**Exercise goal**
Repeat every entry exactly as it appears.

**Supplied material**
^^^^
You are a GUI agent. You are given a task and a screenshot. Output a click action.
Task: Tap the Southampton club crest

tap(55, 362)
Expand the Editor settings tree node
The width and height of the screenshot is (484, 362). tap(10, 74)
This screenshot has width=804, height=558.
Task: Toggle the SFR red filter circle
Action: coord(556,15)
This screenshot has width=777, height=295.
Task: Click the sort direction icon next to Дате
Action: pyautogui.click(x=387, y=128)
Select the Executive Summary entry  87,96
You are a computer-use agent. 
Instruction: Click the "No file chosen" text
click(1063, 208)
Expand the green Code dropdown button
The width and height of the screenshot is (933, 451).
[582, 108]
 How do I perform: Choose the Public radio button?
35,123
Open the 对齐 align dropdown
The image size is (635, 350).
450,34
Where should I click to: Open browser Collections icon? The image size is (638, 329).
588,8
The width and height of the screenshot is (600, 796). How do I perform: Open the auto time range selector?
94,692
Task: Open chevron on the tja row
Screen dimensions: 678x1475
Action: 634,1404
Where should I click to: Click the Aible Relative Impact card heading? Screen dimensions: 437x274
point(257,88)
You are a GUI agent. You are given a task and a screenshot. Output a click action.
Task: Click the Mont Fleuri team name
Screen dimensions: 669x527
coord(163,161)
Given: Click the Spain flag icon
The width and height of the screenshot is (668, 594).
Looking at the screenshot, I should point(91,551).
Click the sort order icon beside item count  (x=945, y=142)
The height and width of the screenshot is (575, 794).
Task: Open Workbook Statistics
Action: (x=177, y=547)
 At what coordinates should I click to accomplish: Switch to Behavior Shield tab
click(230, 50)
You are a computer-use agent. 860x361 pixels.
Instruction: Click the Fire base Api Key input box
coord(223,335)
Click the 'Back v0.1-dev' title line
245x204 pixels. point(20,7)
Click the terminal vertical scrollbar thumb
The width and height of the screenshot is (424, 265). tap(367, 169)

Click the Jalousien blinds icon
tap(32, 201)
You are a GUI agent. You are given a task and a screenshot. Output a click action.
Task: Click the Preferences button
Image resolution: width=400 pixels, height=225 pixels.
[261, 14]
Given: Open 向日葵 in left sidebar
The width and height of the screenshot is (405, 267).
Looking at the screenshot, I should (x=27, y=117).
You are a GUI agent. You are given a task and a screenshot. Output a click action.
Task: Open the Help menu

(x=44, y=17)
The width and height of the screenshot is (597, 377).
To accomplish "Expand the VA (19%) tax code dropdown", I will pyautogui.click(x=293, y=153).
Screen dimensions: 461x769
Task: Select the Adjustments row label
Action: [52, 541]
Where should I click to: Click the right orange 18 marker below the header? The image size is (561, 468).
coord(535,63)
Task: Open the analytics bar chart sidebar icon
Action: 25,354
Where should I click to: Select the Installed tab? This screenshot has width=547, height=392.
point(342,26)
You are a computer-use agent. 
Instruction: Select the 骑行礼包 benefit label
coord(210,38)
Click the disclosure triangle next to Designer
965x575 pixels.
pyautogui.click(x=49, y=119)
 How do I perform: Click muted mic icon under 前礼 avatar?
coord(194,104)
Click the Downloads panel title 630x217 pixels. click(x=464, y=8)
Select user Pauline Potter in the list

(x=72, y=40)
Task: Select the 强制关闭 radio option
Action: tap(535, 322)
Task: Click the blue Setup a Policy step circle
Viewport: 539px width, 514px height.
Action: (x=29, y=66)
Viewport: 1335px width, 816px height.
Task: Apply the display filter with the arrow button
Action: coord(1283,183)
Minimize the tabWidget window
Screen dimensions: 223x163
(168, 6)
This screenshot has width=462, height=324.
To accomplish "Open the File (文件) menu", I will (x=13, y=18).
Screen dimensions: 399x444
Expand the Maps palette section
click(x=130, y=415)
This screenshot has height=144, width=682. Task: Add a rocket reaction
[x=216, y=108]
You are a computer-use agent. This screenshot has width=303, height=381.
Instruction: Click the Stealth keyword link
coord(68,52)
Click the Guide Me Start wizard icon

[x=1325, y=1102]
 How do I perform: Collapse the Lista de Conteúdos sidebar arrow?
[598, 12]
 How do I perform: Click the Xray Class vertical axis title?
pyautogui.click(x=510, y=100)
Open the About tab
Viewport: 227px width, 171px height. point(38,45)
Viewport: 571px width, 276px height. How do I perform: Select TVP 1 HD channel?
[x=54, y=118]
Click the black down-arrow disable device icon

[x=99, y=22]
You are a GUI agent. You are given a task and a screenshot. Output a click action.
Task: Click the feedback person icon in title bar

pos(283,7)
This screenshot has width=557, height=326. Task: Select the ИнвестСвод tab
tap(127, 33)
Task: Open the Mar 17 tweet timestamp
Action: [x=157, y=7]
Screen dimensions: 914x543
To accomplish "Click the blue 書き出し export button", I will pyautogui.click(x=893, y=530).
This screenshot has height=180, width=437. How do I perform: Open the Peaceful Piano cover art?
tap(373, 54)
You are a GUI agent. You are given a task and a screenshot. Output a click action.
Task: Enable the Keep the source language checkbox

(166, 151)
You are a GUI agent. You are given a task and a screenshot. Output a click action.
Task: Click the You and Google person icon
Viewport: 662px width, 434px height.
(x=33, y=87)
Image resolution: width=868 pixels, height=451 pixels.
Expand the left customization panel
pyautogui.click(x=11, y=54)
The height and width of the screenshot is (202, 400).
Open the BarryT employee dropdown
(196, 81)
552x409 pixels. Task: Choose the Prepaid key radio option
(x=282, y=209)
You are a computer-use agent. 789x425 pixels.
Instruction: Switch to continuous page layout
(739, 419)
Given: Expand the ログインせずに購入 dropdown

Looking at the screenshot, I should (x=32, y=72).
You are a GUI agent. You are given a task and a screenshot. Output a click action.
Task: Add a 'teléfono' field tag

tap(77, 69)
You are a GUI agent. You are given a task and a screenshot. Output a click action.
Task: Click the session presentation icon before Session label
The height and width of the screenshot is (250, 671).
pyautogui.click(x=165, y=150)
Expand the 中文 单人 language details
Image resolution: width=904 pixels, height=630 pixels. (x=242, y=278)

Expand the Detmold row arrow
^^^^
**Problem solution**
You are a GUI agent. You are given a task and a screenshot. Output a click action.
Task: Tap the Southampton club crest

tap(55, 362)
Expand the Editor settings tree node
The width and height of the screenshot is (484, 362). tap(10, 74)
This screenshot has width=804, height=558.
Task: Toggle the SFR red filter circle
Action: coord(556,15)
This screenshot has width=777, height=295.
Task: Click the sort direction icon next to Дате
Action: pyautogui.click(x=387, y=128)
Select the Executive Summary entry  87,96
You are a computer-use agent. 
Instruction: Click the "No file chosen" text
click(1063, 208)
Expand the green Code dropdown button
The width and height of the screenshot is (933, 451).
[582, 108]
 How do I perform: Choose the Public radio button?
35,123
Open the 对齐 align dropdown
The image size is (635, 350).
450,34
Where should I click to: Open browser Collections icon? The image size is (638, 329).
588,8
The width and height of the screenshot is (600, 796). How do I perform: Open the auto time range selector?
94,692
Task: Open chevron on the tja row
Screen dimensions: 678x1475
Action: 634,1404
Where should I click to: Click the Aible Relative Impact card heading? Screen dimensions: 437x274
point(257,88)
You are a GUI agent. You are given a task and a screenshot. Output a click action.
Task: Click the Mont Fleuri team name
Screen dimensions: 669x527
coord(163,161)
Given: Click the Spain flag icon
The width and height of the screenshot is (668, 594).
Looking at the screenshot, I should point(91,551).
Click the sort order icon beside item count  (x=945, y=142)
The height and width of the screenshot is (575, 794).
Task: Open Workbook Statistics
Action: (x=177, y=547)
 At what coordinates should I click to accomplish: Switch to Behavior Shield tab
click(230, 50)
You are a computer-use agent. 860x361 pixels.
Instruction: Click the Fire base Api Key input box
coord(223,335)
Click the 'Back v0.1-dev' title line
245x204 pixels. point(20,7)
Click the terminal vertical scrollbar thumb
The width and height of the screenshot is (424, 265). tap(367, 169)

Click the Jalousien blinds icon
tap(32, 201)
You are a GUI agent. You are given a task and a screenshot. Output a click action.
Task: Click the Preferences button
Image resolution: width=400 pixels, height=225 pixels.
[261, 14]
Given: Open 向日葵 in left sidebar
The width and height of the screenshot is (405, 267).
Looking at the screenshot, I should (x=27, y=117).
You are a GUI agent. You are given a task and a screenshot. Output a click action.
Task: Open the Help menu

(x=44, y=17)
The width and height of the screenshot is (597, 377).
To accomplish "Expand the VA (19%) tax code dropdown", I will pyautogui.click(x=293, y=153).
Screen dimensions: 461x769
Task: Select the Adjustments row label
Action: [52, 541]
Where should I click to: Click the right orange 18 marker below the header? The image size is (561, 468).
coord(535,63)
Task: Open the analytics bar chart sidebar icon
Action: 25,354
Where should I click to: Select the Installed tab? This screenshot has width=547, height=392.
point(342,26)
You are a computer-use agent. 
Instruction: Select the 骑行礼包 benefit label
coord(210,38)
Click the disclosure triangle next to Designer
965x575 pixels.
pyautogui.click(x=49, y=119)
 How do I perform: Click muted mic icon under 前礼 avatar?
coord(194,104)
Click the Downloads panel title 630x217 pixels. click(x=464, y=8)
Select user Pauline Potter in the list

(x=72, y=40)
Task: Select the 强制关闭 radio option
Action: tap(535, 322)
Task: Click the blue Setup a Policy step circle
Viewport: 539px width, 514px height.
Action: (x=29, y=66)
Viewport: 1335px width, 816px height.
Task: Apply the display filter with the arrow button
Action: coord(1283,183)
Minimize the tabWidget window
Screen dimensions: 223x163
(168, 6)
This screenshot has width=462, height=324.
To accomplish "Open the File (文件) menu", I will (x=13, y=18).
Screen dimensions: 399x444
Expand the Maps palette section
click(x=130, y=415)
This screenshot has height=144, width=682. Task: Add a rocket reaction
[x=216, y=108]
You are a computer-use agent. This screenshot has width=303, height=381.
Instruction: Click the Stealth keyword link
coord(68,52)
Click the Guide Me Start wizard icon

[x=1325, y=1102]
 How do I perform: Collapse the Lista de Conteúdos sidebar arrow?
[598, 12]
 How do I perform: Click the Xray Class vertical axis title?
pyautogui.click(x=510, y=100)
Open the About tab
Viewport: 227px width, 171px height. point(38,45)
Viewport: 571px width, 276px height. How do I perform: Select TVP 1 HD channel?
[x=54, y=118]
Click the black down-arrow disable device icon

[x=99, y=22]
You are a GUI agent. You are given a task and a screenshot. Output a click action.
Task: Click the feedback person icon in title bar

pos(283,7)
This screenshot has width=557, height=326. Task: Select the ИнвестСвод tab
tap(127, 33)
Task: Open the Mar 17 tweet timestamp
Action: [x=157, y=7]
Screen dimensions: 914x543
To accomplish "Click the blue 書き出し export button", I will pyautogui.click(x=893, y=530).
This screenshot has height=180, width=437. How do I perform: Open the Peaceful Piano cover art?
tap(373, 54)
You are a GUI agent. You are given a task and a screenshot. Output a click action.
Task: Enable the Keep the source language checkbox

(166, 151)
You are a GUI agent. You are given a task and a screenshot. Output a click action.
Task: Click the You and Google person icon
Viewport: 662px width, 434px height.
(x=33, y=87)
Image resolution: width=868 pixels, height=451 pixels.
Expand the left customization panel
pyautogui.click(x=11, y=54)
The height and width of the screenshot is (202, 400).
Open the BarryT employee dropdown
(196, 81)
552x409 pixels. Task: Choose the Prepaid key radio option
(x=282, y=209)
You are a computer-use agent. 789x425 pixels.
Instruction: Switch to continuous page layout
(739, 419)
Given: Expand the ログインせずに購入 dropdown

Looking at the screenshot, I should (x=32, y=72).
You are a GUI agent. You are given a task and a screenshot. Output a click action.
Task: Add a 'teléfono' field tag

tap(77, 69)
You are a GUI agent. You are given a task and a screenshot. Output a click action.
Task: Click the session presentation icon before Session label
The height and width of the screenshot is (250, 671).
pyautogui.click(x=165, y=150)
Expand the 中文 单人 language details
Image resolution: width=904 pixels, height=630 pixels. (x=242, y=278)

Expand the Detmold row arrow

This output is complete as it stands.